EXERCISE
Report the number of lines holding "computer" in the material below, and nothing more.

SUPPLIED RECORDS
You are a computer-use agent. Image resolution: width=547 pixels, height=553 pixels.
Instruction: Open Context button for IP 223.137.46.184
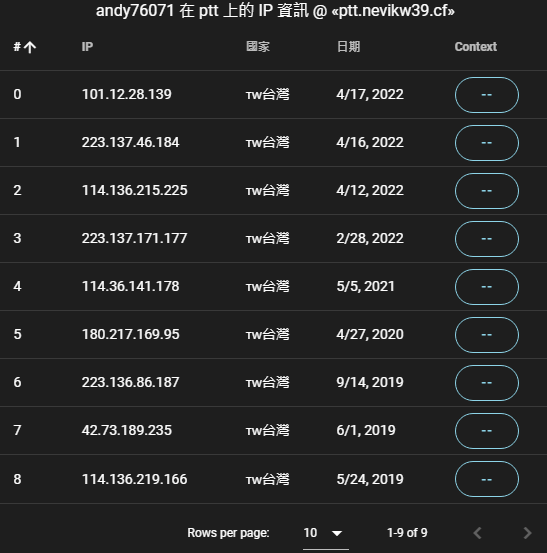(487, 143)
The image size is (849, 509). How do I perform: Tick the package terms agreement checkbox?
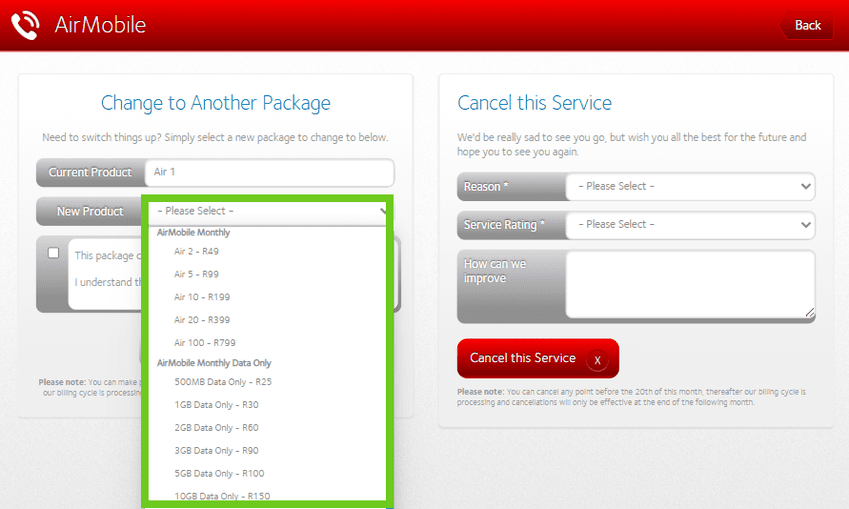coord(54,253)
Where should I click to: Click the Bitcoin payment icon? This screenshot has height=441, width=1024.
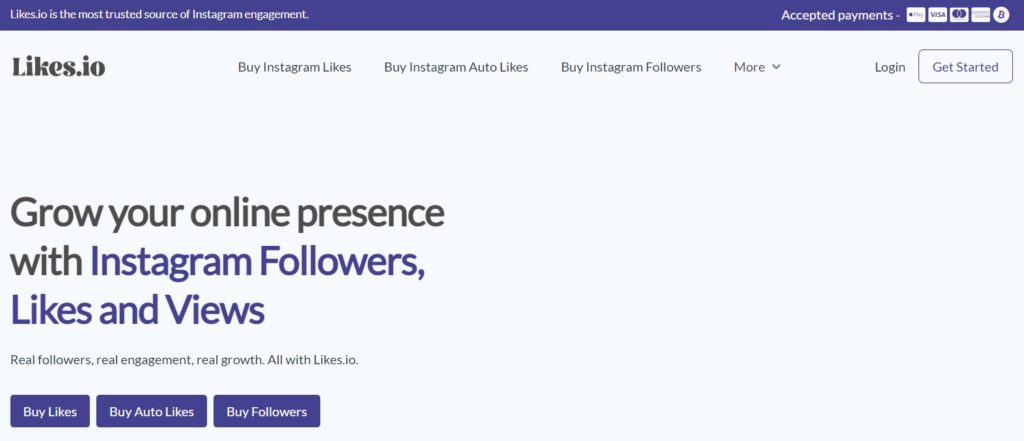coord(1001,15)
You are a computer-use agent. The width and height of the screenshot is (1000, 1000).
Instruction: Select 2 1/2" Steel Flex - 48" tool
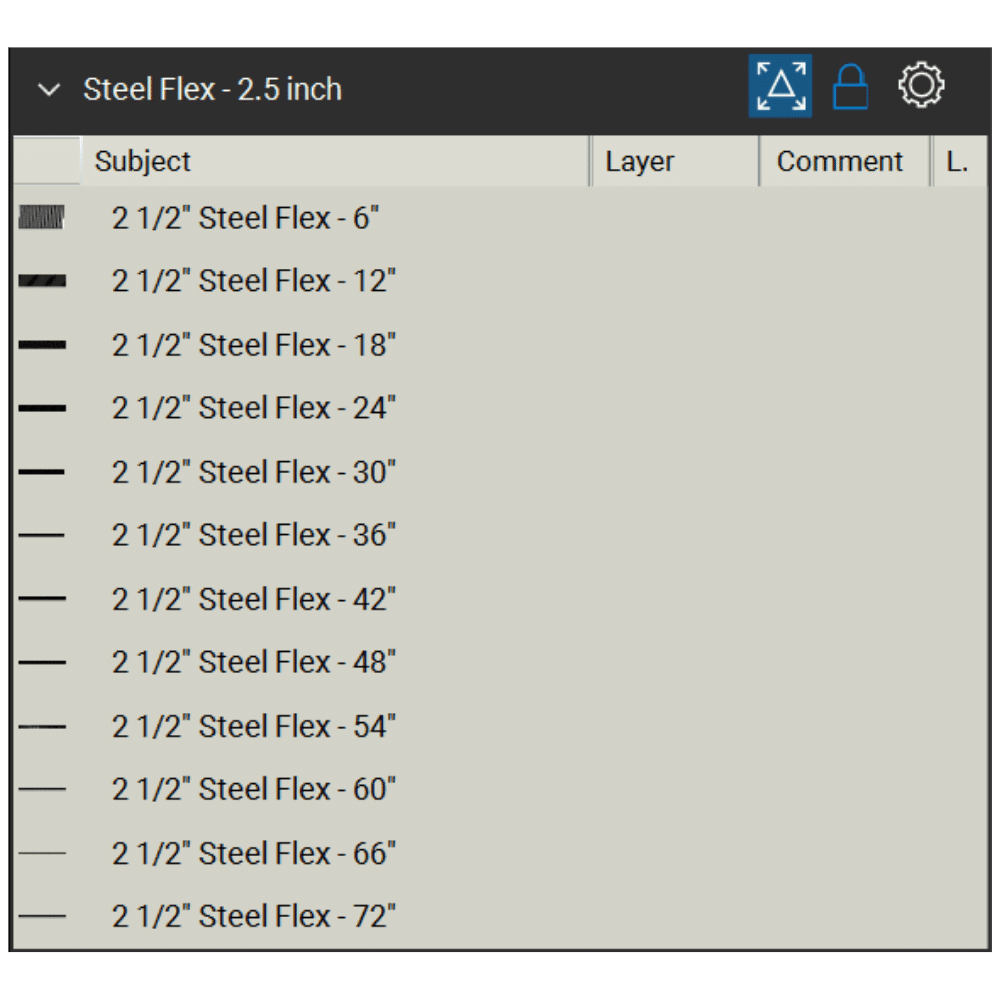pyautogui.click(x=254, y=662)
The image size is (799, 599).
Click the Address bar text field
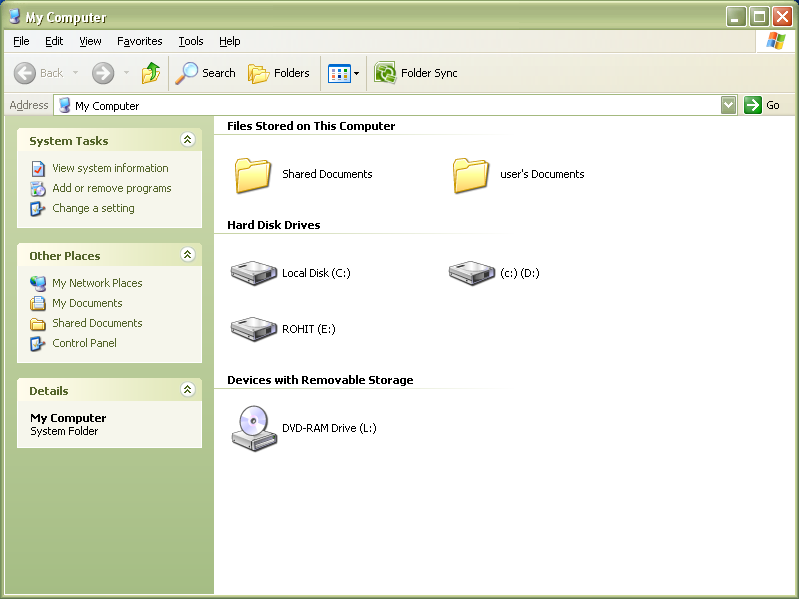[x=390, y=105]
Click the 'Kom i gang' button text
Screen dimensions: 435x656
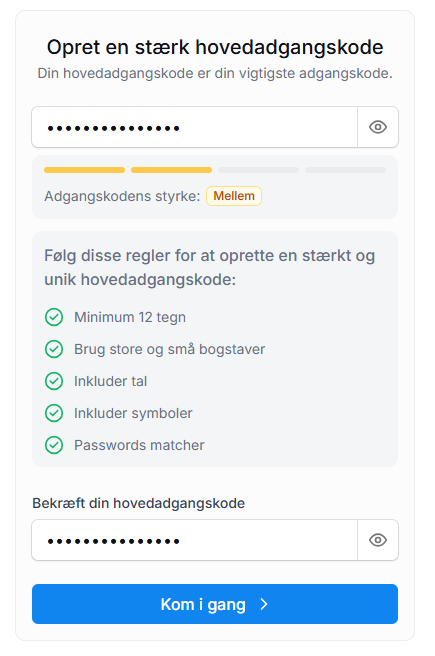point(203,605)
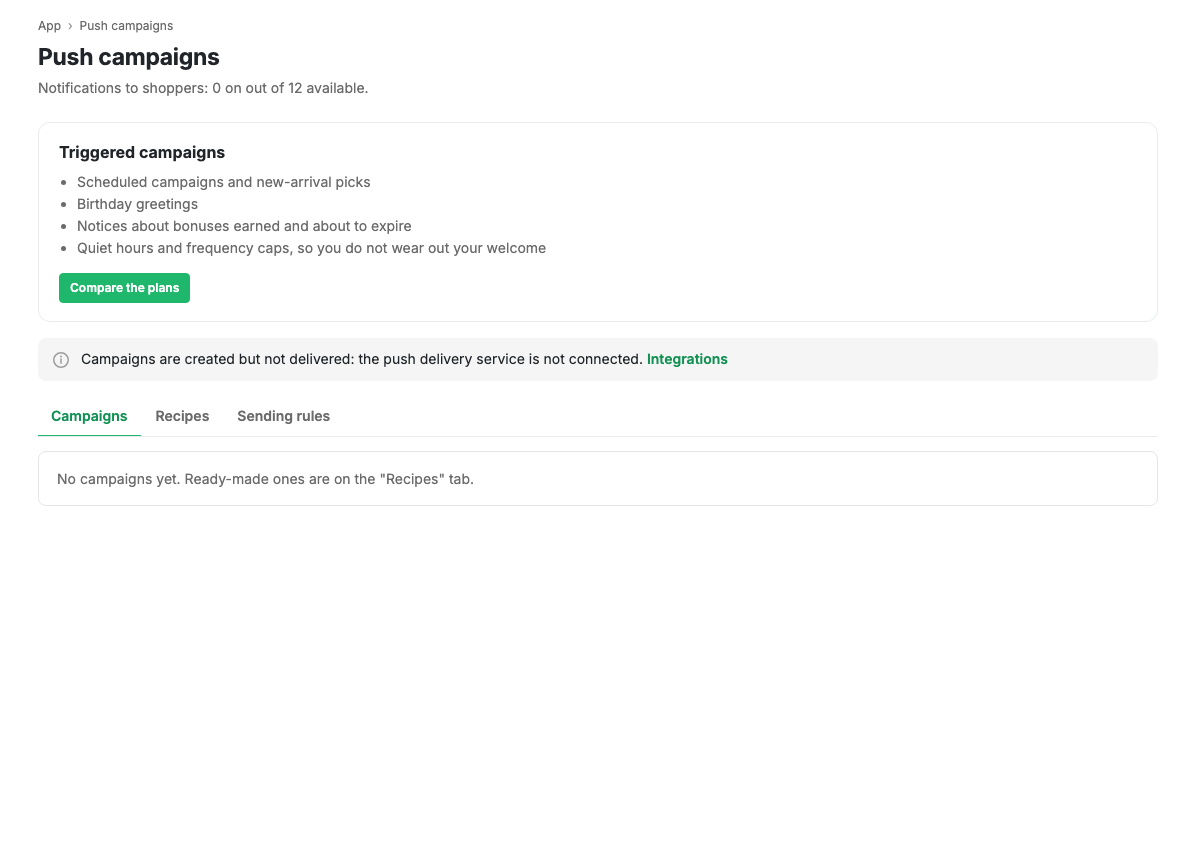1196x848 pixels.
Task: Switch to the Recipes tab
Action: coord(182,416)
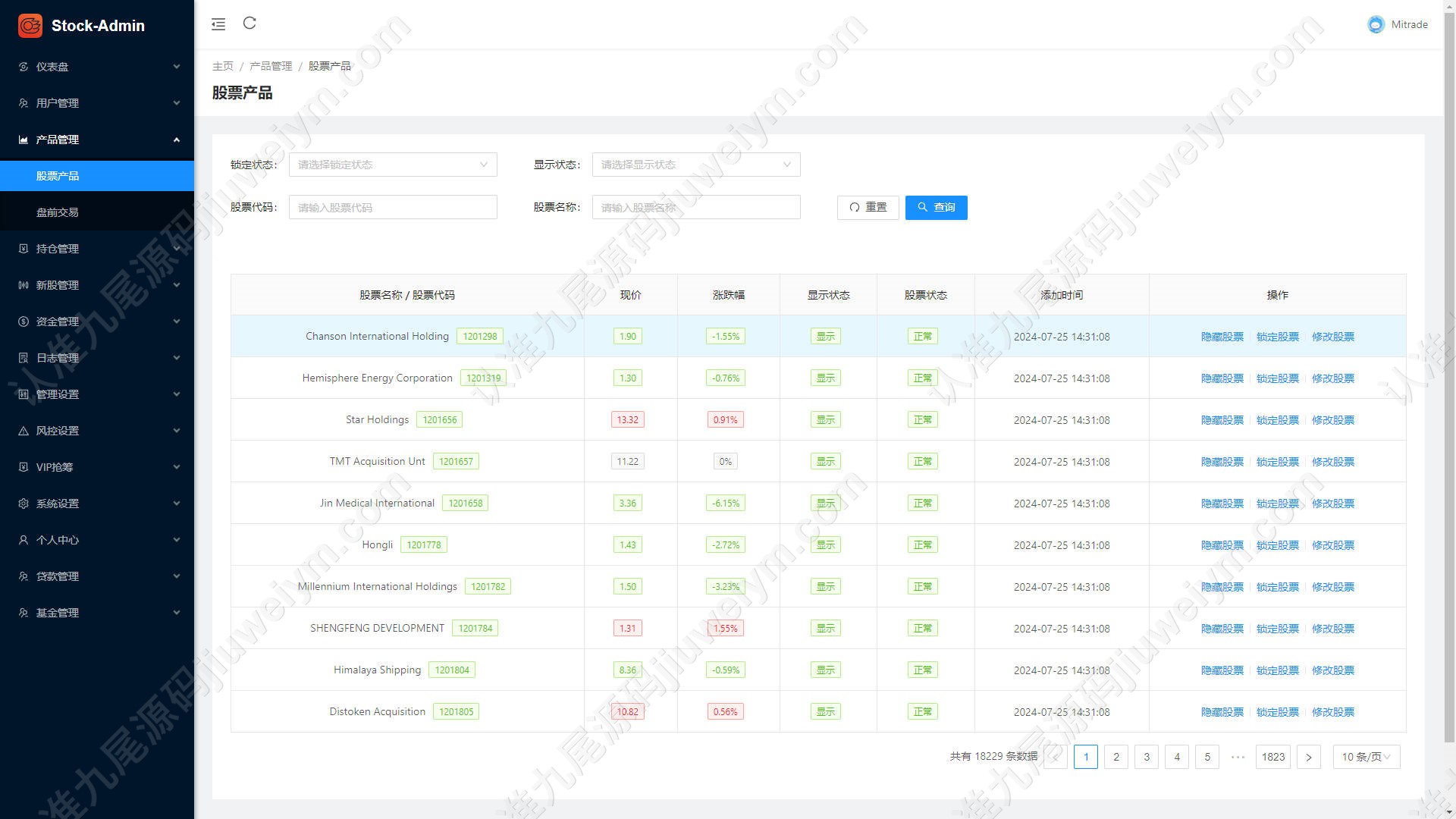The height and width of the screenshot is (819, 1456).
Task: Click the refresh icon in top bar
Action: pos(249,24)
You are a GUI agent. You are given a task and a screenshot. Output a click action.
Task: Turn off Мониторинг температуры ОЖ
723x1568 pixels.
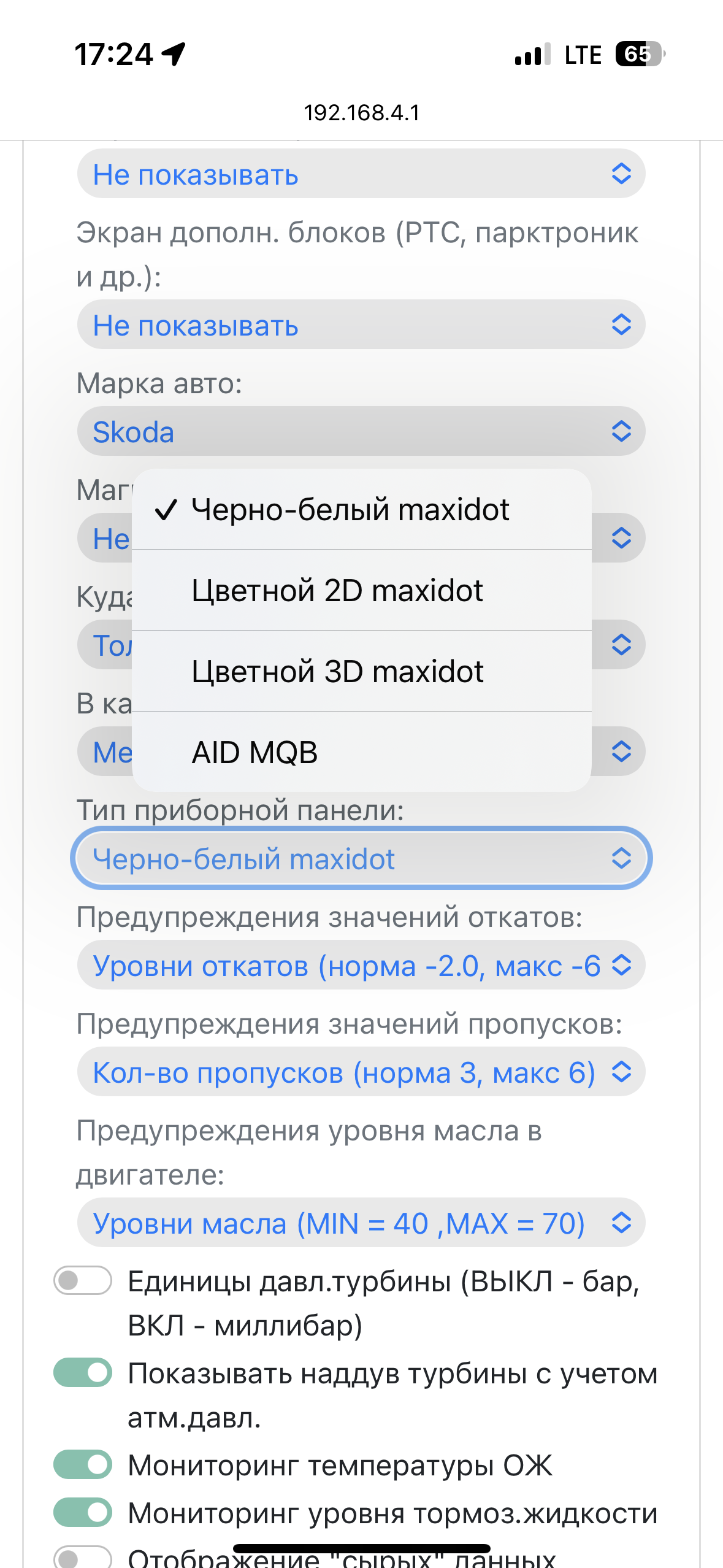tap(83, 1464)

TASK RESULT
2